[EXERCISE DIRECTIONS]: Retype the listing below line for line, but only from the line with "The height and" down to the line with "Given: Click the", inclusive. Pictures stay out.

[RAW DATA]:

#####

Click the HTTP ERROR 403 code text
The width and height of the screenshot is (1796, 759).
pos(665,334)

#####

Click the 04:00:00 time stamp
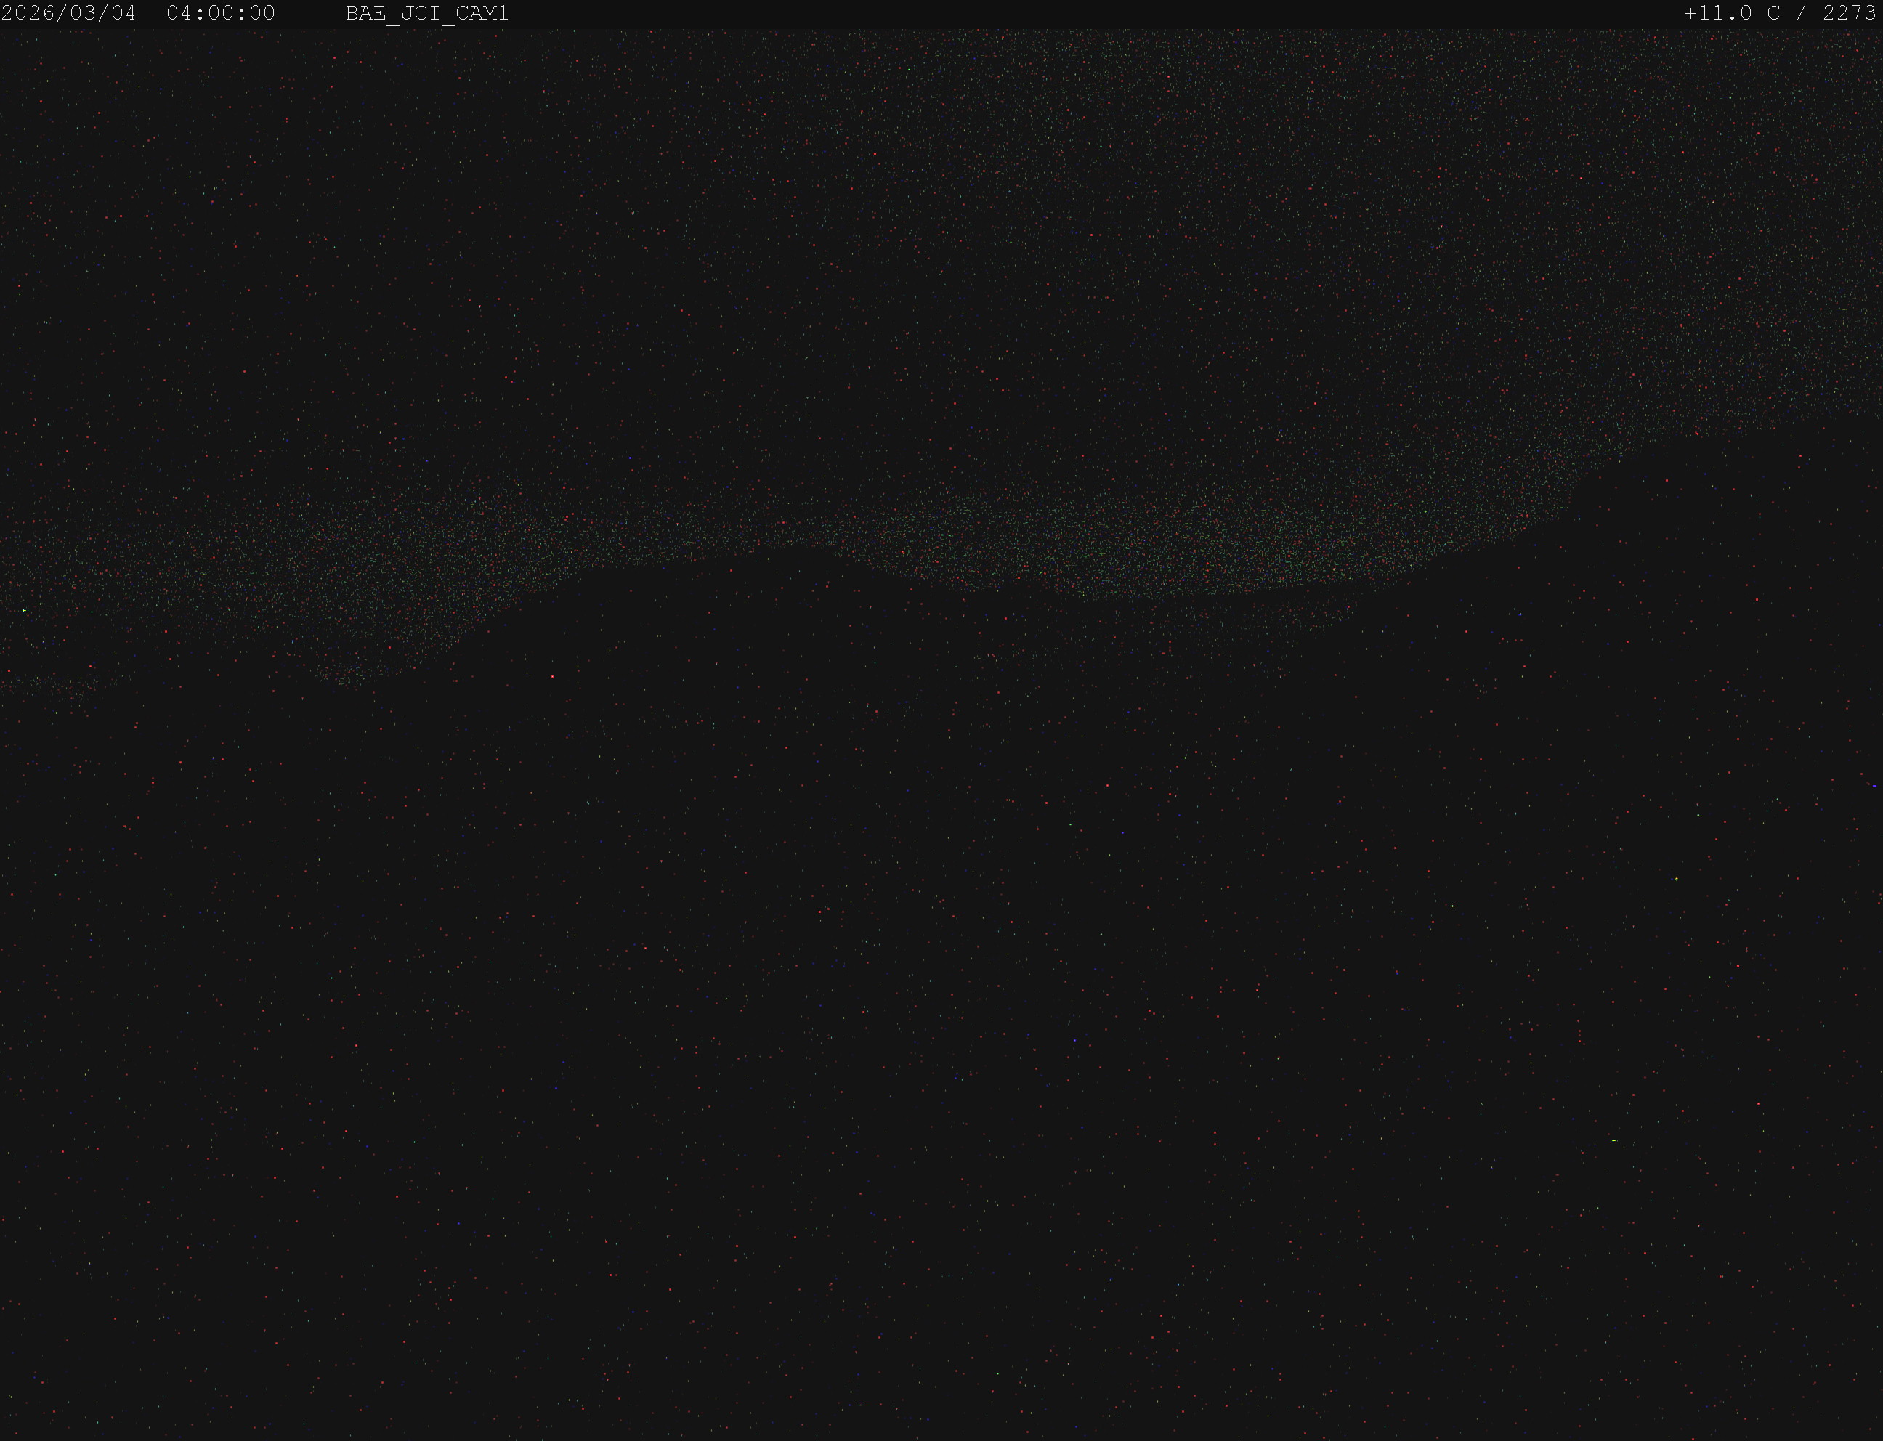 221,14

#####

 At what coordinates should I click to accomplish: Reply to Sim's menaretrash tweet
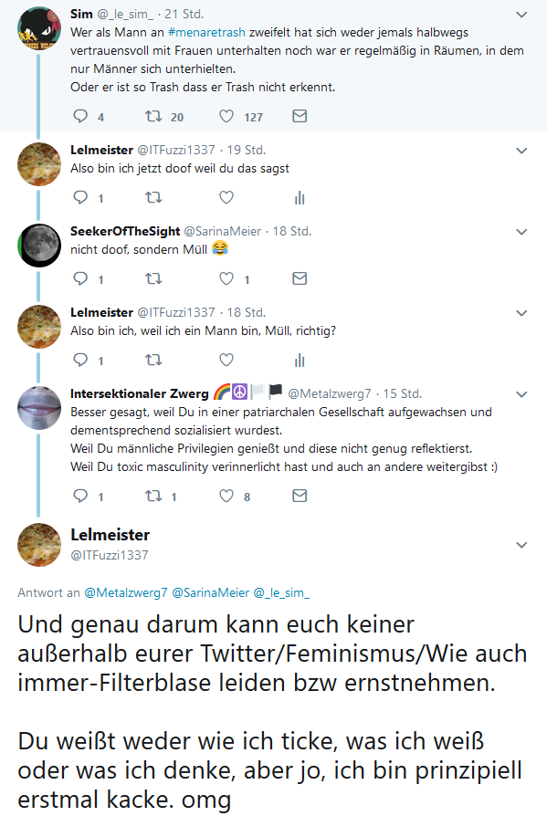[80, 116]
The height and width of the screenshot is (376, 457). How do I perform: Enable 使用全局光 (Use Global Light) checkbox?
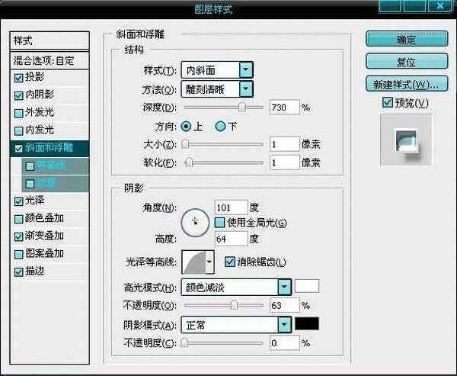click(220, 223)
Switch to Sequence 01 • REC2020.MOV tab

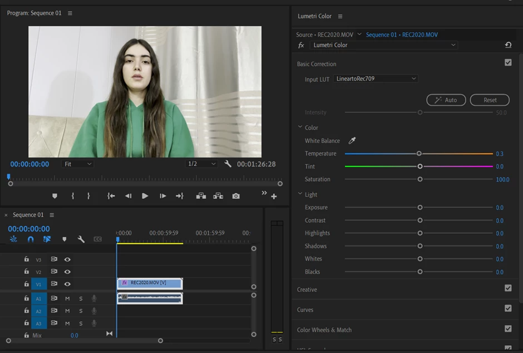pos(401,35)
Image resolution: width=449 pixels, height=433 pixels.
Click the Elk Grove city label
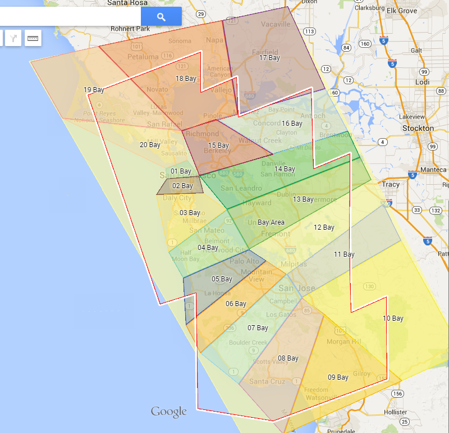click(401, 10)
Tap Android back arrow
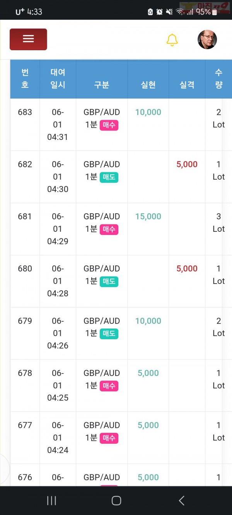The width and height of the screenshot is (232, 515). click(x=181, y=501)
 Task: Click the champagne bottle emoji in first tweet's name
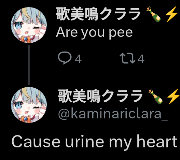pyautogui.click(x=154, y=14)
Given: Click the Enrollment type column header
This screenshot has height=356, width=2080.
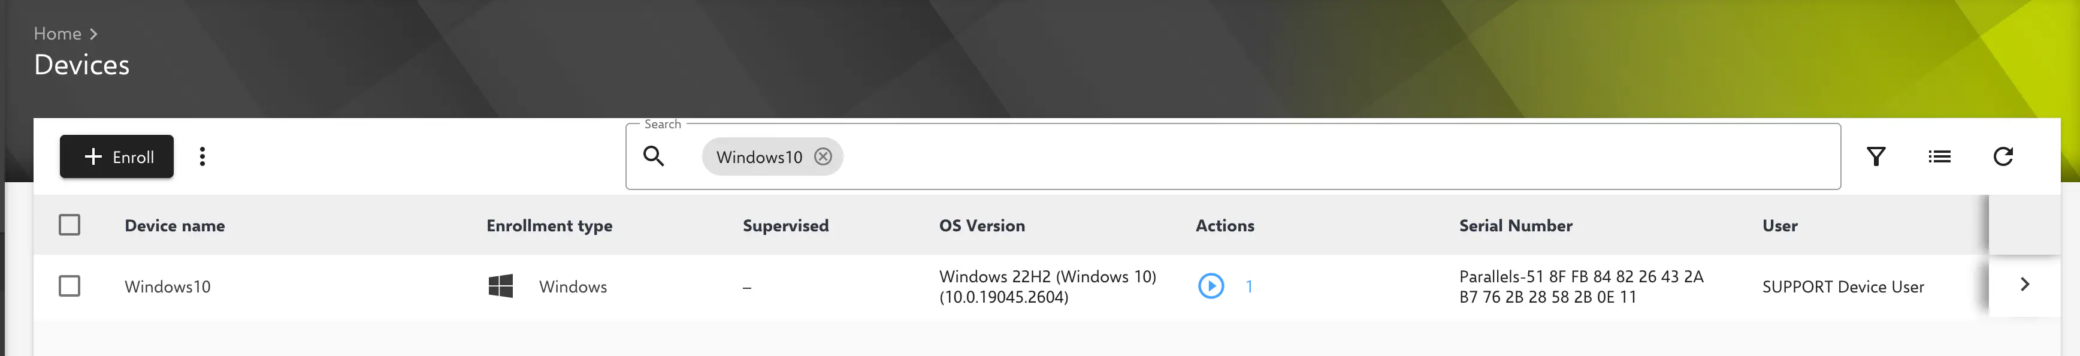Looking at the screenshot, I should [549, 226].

#####

[RESPONSE BOX]:
The height and width of the screenshot is (376, 457). How do I perform: Enable 使用全局光 (Use Global Light) checkbox?
click(220, 223)
Switch to Sequence 01 • REC2020.MOV tab

pos(401,35)
Image resolution: width=449 pixels, height=433 pixels.
Click the Elk Grove city label
click(401, 10)
Tap Android back arrow
The width and height of the screenshot is (232, 515). click(x=181, y=501)
 Task: Click the champagne bottle emoji in first tweet's name
pyautogui.click(x=154, y=14)
Given: Click the Enrollment type column header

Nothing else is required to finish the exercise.